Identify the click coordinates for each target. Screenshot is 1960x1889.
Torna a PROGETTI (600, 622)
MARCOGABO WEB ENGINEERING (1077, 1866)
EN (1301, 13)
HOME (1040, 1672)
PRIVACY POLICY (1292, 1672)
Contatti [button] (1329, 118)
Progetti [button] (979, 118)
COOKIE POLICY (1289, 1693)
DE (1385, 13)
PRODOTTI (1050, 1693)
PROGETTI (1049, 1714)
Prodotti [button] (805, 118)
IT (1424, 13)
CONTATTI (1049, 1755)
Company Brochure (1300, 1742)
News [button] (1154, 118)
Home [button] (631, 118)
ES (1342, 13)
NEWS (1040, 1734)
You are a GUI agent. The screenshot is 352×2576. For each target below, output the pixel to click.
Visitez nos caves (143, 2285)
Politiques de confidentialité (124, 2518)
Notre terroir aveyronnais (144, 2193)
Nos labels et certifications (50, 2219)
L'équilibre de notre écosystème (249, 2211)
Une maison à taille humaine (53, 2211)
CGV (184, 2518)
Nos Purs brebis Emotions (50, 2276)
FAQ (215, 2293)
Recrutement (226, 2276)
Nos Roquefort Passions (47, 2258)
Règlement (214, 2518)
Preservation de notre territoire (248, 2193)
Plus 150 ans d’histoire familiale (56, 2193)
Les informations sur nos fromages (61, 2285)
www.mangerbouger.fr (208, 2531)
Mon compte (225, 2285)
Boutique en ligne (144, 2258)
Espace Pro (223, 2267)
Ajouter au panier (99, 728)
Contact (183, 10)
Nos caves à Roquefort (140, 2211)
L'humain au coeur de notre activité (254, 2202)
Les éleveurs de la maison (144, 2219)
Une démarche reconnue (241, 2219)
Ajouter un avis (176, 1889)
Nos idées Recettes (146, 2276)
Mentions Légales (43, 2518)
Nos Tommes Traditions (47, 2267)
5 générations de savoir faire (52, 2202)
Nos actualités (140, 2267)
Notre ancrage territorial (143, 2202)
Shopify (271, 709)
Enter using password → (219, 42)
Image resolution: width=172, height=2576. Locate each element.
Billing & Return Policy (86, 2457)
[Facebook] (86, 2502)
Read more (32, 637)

_EXERCISE_
After locating the line that contains "Contact (183, 10)", output it and the remaining lines of the material above, exactly as they read.

_ANSWER TO THE PROBLEM_
Contact (183, 10)
Nos caves à Roquefort (140, 2211)
L'humain au coeur de notre activité (254, 2202)
Les éleveurs de la maison (144, 2219)
Une démarche reconnue (241, 2219)
Ajouter un avis (176, 1889)
Nos idées Recettes (146, 2276)
Mentions Légales (43, 2518)
Nos Tommes Traditions (47, 2267)
5 générations de savoir faire (52, 2202)
Nos actualités (140, 2267)
Notre ancrage territorial (143, 2202)
Shopify (271, 709)
Enter using password → (219, 42)
Image resolution: width=172, height=2576. Locate each element.
Billing & Return Policy (86, 2457)
[Facebook] (86, 2502)
Read more (32, 637)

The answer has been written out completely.